Wenn Kreativität auf Technologie trifft: Ob beim Designen der Spielwelt, dem Erstellen von Rätseln, beim Charakterdesign oder auch beim Schreiben der Geschichte – die Gaming-Branche ist mehr als nur das Zusammenbasteln eines Codes.

Der Beruf des Spieleentwicklers erfordert nicht nur technisches Know-How, sondern auch eine ordentliche Portion an Kreativität. Hinter den meisten Spielen steckt eine interaktive Welt, die mit einer Sprache, NPCs (Non-Player-Charakter) und deren Geschichte glaubwürdig und lebendig erscheint. Der Spieler hat dabei die Chance diese Welt während des Spielens mitzugestalten.
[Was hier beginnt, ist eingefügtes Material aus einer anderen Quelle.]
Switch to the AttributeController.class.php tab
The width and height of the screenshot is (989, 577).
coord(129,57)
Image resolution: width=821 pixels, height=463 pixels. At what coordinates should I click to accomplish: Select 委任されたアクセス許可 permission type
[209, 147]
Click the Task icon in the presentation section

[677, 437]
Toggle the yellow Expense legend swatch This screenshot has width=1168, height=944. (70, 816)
Eine Studie von Bitkom aus dem Jahr 2019 zeigt, dass inzwischen fast 41 % aller Gamer weiblich sind. Obwohl immer mehr Frauen Gaming für sich entdecken, gilt der Beruf des Spieleentwicklers immer noch als klassischer Männerberuf.

Joana Almeida ist nicht nur Technical Artist bei Ubisoft, sondern auch Teil von FemDevsMeetup, einer Organisation, die sich für Frauen in der Spieleentwicklung einsetzt. Zusammen mit ihr wollen wir klären, wie es um den Beruf des Spieleentwicklers tatsächlich gestellt ist und wie viel Kreativität dieser Job erfordert.
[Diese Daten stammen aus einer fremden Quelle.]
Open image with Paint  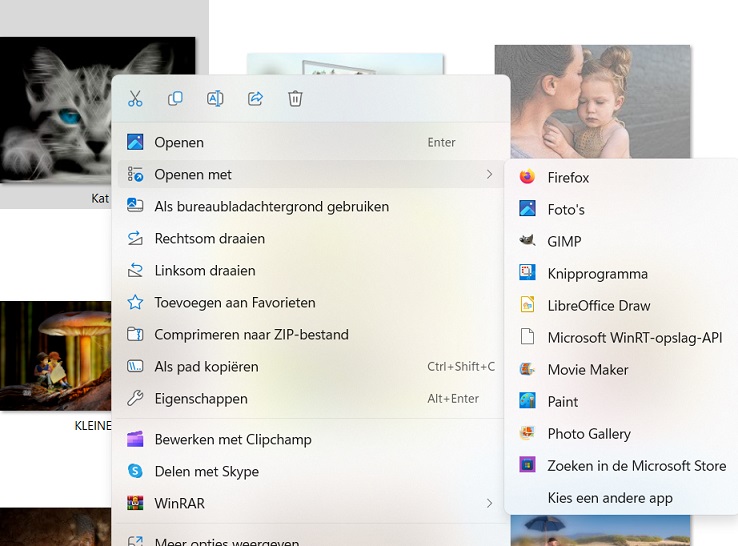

Joana, du bist Technical Artist bei Ubisoft. Kannst du uns kurz erzählen, was genau du machst und was dir daran am besten gefällt?

 Als „Tech Artist“ bin ich die Schnittstelle zwischen den Programmierern und den Künstlern. Meine Tätigkeit kann von Projekt zu Projekt unterschiedlich sein. Momentan konzentriere ich mich stark darauf, unsere Technologie zu untersuchen und einen möglichst effizienten Einsatz zu erarbeiten. Deshalb beschäftige ich mich zurzeit auch viel mit VFX (Visuellen Effekten) oder UI Implementationen (dem Bauen von Menüs). Auch das Data Management ist ein wichtiger Teil meiner Arbeit. Das ist auch das, was mir an meinem Job am besten gefällt. Es gibt immer etwas Neues zu tun und ich bin immer am Lernen. Mir wird eigentlich nie langweilig.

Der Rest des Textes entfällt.